M46.5 Spondylodiscitis – Causes, Symptoms, Treatment
M46.5 is the ICD-10 code for spondylodiscitis, a bacterial infection of the spine affecting the vertebral bodies and intervertebral discs.
Things worth knowing about "M46.5"
M46.5 is the ICD-10 code for spondylodiscitis, a bacterial infection of the spine affecting the vertebral bodies and intervertebral discs.
What is M46.5 (Spondylodiscitis)?
M46.5 is the ICD-10 classification code for spondylodiscitis, a serious infectious disease of the spine that simultaneously involves one or more vertebral bodies (spondylitis) and the adjacent intervertebral discs (discitis). Although relatively rare, spondylodiscitis is a potentially life-threatening condition that requires prompt diagnosis and treatment.
Causes
Spondylodiscitis is most commonly caused by bacteria that spread to the spine through the bloodstream (haematogenous spread).

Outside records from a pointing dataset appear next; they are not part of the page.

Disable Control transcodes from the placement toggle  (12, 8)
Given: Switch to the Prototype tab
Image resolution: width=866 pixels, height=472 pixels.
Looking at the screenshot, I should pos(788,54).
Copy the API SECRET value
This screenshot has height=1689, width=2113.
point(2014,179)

Less frequently, the infection arises from direct contamination, for example following spinal surgery or lumbar puncture.
- Most common pathogen: Staphylococcus aureus (including MRSA)
- Streptococcal species
- Gram-negative bacteria (e.g., Escherichia coli, Pseudomonas aeruginosa)
- Mycobacterium tuberculosis (Pott disease)
- Fungi (rare, mainly in immunocompromised patients)
Risk factors include advanced age, diabetes mellitus, renal insufficiency, immunosuppression, intravenous drug use, infections at other body sites (e.g., urinary tract infections, endocarditis), and prior spinal procedures.
Symptoms
Spondylodiscitis often has an insidious onset, which can delay diagnosis. Typical symptoms include:
- Severe, localised back pain that worsens with movement and persists at rest
- Tenderness on palpation over the affected vertebrae
- Fever and general malaise (not always present)
- Night pain
- In severe cases: neurological deficits such as numbness, limb weakness, or bladder and bowel dysfunction due to epidural involvement
Diagnosis
Diagnosis requires a combination of clinical assessment, laboratory tests, and imaging:
- Blood tests: Elevated inflammatory markers (CRP, ESR, white blood cell count), blood cultures for pathogen identification
- MRI of the spine: The imaging method of choice – detects early inflammation, oedema, and possible abscesses
- CT scan: Used additionally to assess bone destruction
- Biopsy / CT-guided puncture: To obtain samples for microbiological analysis and targeted antibiotic therapy
- Scintigraphy or PET-CT: As supplementary imaging in ambiguous cases
Treatment
Conservative Treatment
The cornerstone of treatment is prolonged, pathogen-directed antibiotic therapy, typically lasting 6 to 12 weeks. It usually begins with intravenous administration before switching to oral antibiotics. Immobilisation of the spine through bed rest and orthoses is also recommended.
Surgical Treatment
Surgery is indicated when:
- Neurological deficits develop or worsen
- An epidural abscess is present
- Spinal stability is compromised (vertebral body collapse)
- Conservative treatment fails
The procedure typically involves debridement of infected tissue and abscess drainage, followed by spinal stabilisation (spinal fusion) if necessary.
Prognosis
When diagnosed early and treated consistently, the prognosis of spondylodiscitis is generally favourable. However, delayed diagnosis can lead to permanent damage, neurological deficits, or spinal deformities. Regular follow-up examinations, including MRI and inflammatory markers, are essential during and after treatment.
References
- Deutsche Gesellschaft für Neurologie (DGN): Guideline on Spondylodiscitis, 2021.
- Gouliouris T, Aliyu SH, Brown NM. Spondylodiscitis: update on diagnosis and management. Journal of Antimicrobial Chemotherapy, 2010; 65(Suppl 3): iii11–iii24.
- Herren C, et al. Spondylodiscitis – Diagnosis and Treatment. Deutsches Ärzteblatt International, 2017; 114(51–52): 875–882.